In Helaman 10, Mormon records the Lord’s dealings with the Prophet Nephi and the people in general.  Mormon records Nephi’s righteousness and how he has sought the Lord’s will and to keep His commandments at all times, irrespective of what personal danger or discomfort it may impose.  And, because of this [Nephi’s unwearyingness], the Lord gives Nephi tremendous spiritual blessings, including the sealing power.  This particular entry from Mormon has always caught my attention in past readings because of Nephi’s faithfulness and the evidence of why he was given the sealing power.  The Lord makes very clear why Nephi was so richly blessed – and, by extension, how each of us can be equally blessed when we’re equally obedient, faithful, and committed.

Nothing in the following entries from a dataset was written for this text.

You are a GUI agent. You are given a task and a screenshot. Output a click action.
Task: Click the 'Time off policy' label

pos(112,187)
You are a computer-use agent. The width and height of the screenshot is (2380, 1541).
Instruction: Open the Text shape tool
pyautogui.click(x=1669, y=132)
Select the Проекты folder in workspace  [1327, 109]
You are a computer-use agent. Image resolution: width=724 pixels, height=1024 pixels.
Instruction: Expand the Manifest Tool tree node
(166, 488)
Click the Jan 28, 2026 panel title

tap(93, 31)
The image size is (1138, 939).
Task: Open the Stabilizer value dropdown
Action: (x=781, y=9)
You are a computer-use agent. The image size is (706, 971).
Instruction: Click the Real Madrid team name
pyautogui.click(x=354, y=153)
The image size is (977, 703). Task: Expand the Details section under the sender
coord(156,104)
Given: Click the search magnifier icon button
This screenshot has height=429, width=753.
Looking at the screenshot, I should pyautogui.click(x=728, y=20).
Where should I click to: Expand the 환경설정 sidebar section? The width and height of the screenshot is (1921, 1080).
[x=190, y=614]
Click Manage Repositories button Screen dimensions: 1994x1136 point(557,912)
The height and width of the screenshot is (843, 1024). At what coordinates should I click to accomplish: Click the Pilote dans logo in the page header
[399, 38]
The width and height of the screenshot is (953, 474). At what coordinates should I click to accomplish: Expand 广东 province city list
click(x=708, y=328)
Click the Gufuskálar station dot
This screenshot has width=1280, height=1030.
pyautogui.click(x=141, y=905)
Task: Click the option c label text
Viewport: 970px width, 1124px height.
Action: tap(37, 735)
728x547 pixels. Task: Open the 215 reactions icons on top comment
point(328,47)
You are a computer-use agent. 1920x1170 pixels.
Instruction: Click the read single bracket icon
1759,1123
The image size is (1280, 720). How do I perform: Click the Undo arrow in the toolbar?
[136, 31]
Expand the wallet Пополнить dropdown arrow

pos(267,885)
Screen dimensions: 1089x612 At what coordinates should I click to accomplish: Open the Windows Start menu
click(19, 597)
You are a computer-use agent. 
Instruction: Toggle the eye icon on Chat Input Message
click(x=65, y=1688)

Something else caught my eye this time, though, in a way I’d not considered previously.  Specifically, the last part of verse 5: “… behold, I will bless thee forever; and I will make thee mighty in word and in deed, in faith and in works; yea, even that all things shall be done unto thee according to thy word, for thou shalt not ask that which is contrary to my will” (emphasis added).

I’ve always read that as a sweet affirmation of the Lord, that Nephi had proven himself sufficiently, through prior trials, that he would do whatsoever the Lord commanded him (which is, afterall, the express purpose for which we’ve come to mortality – D&C 84:44).  I still think that’s an appropriate and a correct reading of the verse.  After all, in many other revelations the Lord has declared similarly, that each individual must prove worthy (not because we are capable alone, without the grace of Christ- but rather, that we’re willing to persevere with faith in Christ despite our weaknesses) and that, once we’ve done so, we qualify for blessings beyond comprehension (i.e. calling and election, visions of eternities, second Comforter, et cetera).

This time I understood it to be a dual-purpose statement: (1) an affirmation of prior performance, and (2) a commandment.  The Lord did both simultaneosuly – isn’t He clever?  He commanded Nephi that he should “not ask that which is contrary to [God’s] will” and concurrently bolstered Nephi’s faith that He was supremely, yea divinely confident that His power, especially the sealing power, would not be abused.

It’s a wise and loving (and clever!) parent that can command a child not to do something and at the same time provide confidence, assurance, and encouragement to that same child that (s)he is trusted with immeasurable power.